*** Block opens ***

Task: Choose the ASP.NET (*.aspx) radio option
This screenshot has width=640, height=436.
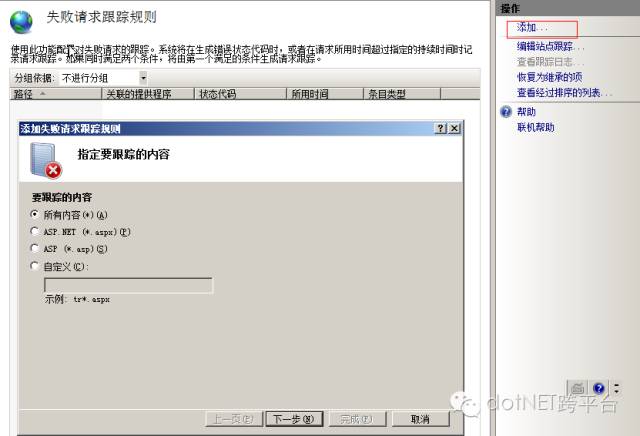Action: 35,231
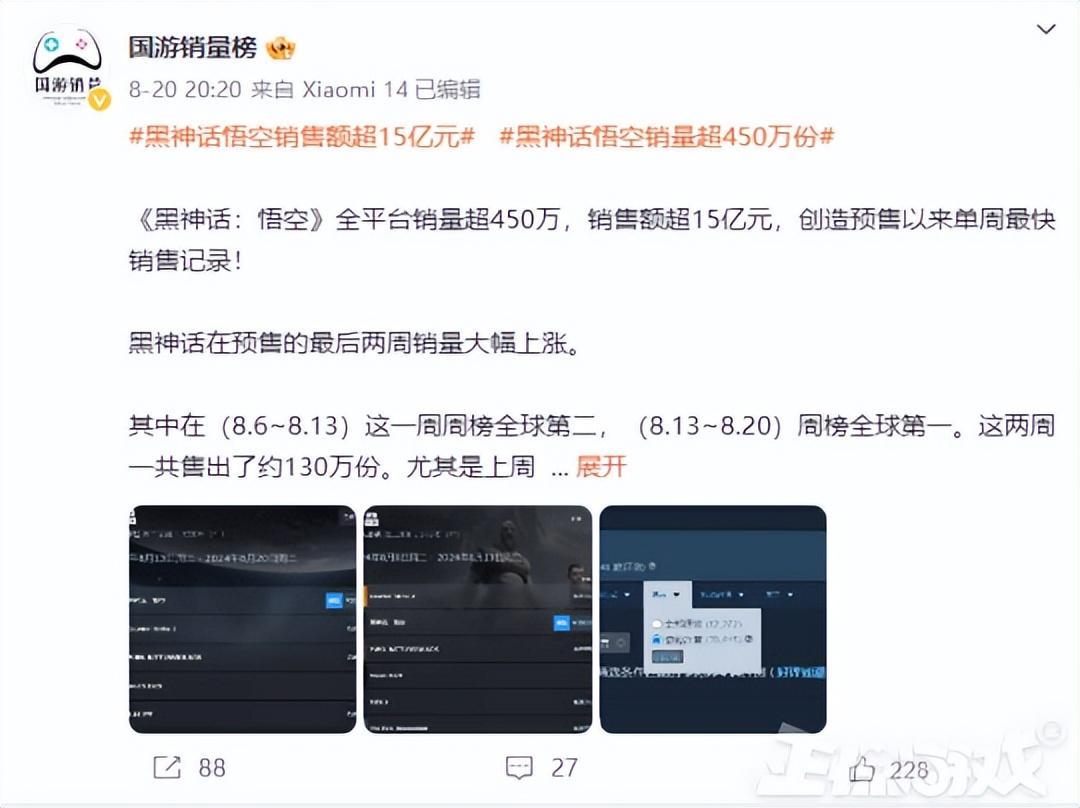1080x808 pixels.
Task: Open hashtag #黑神话悟空销量超450万份#
Action: [667, 136]
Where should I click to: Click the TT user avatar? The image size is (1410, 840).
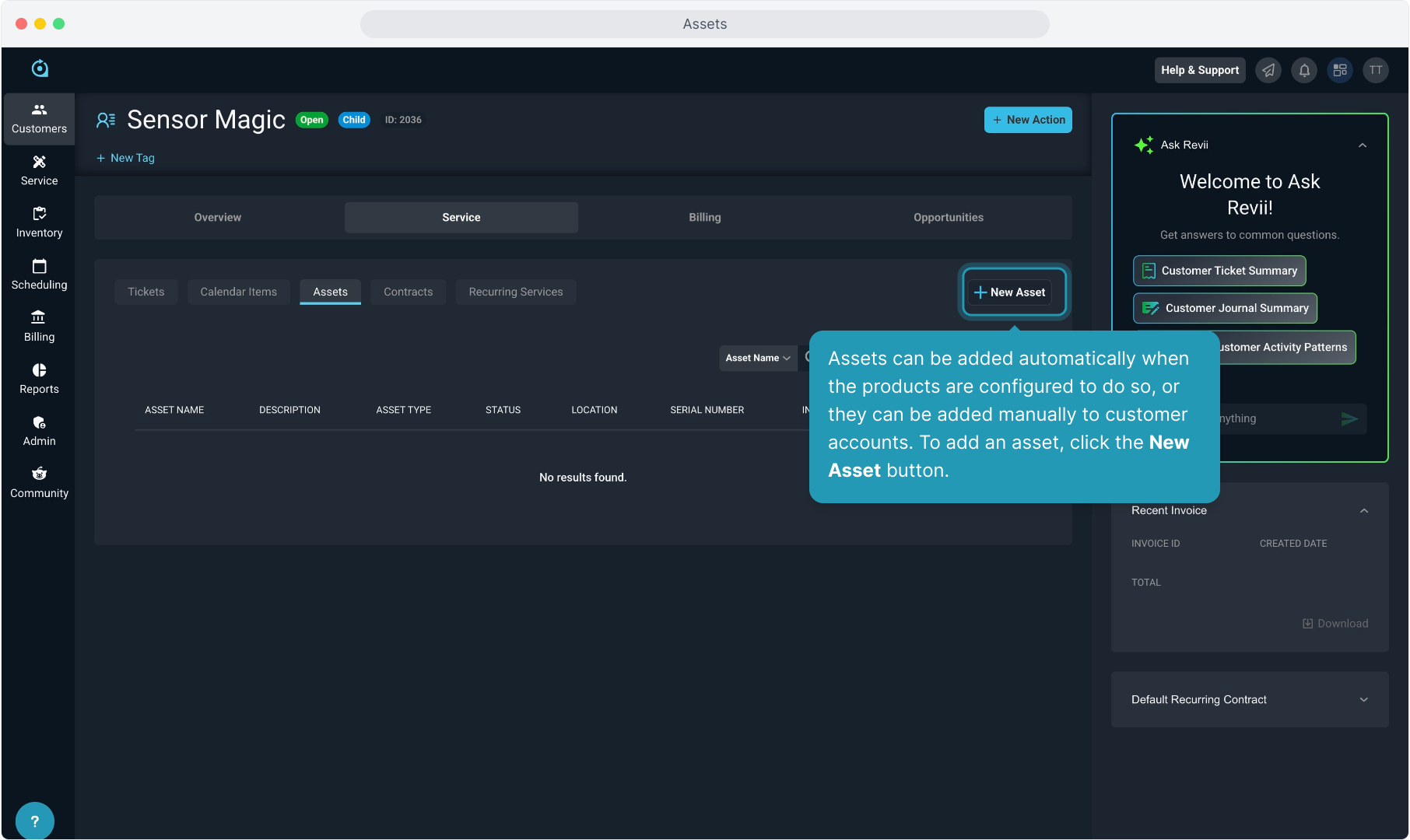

*** Block closes ***

What is required
Copy out the entries above in full and exactly, skipping every picture.

Answer space
Task: Choose the ASP.NET (*.aspx) radio option
This screenshot has width=640, height=436.
Action: 35,231
1080x808 pixels.
Task: Open hashtag #黑神话悟空销量超450万份#
Action: [667, 136]
Where should I click to: Click the TT user avatar? The image size is (1410, 840).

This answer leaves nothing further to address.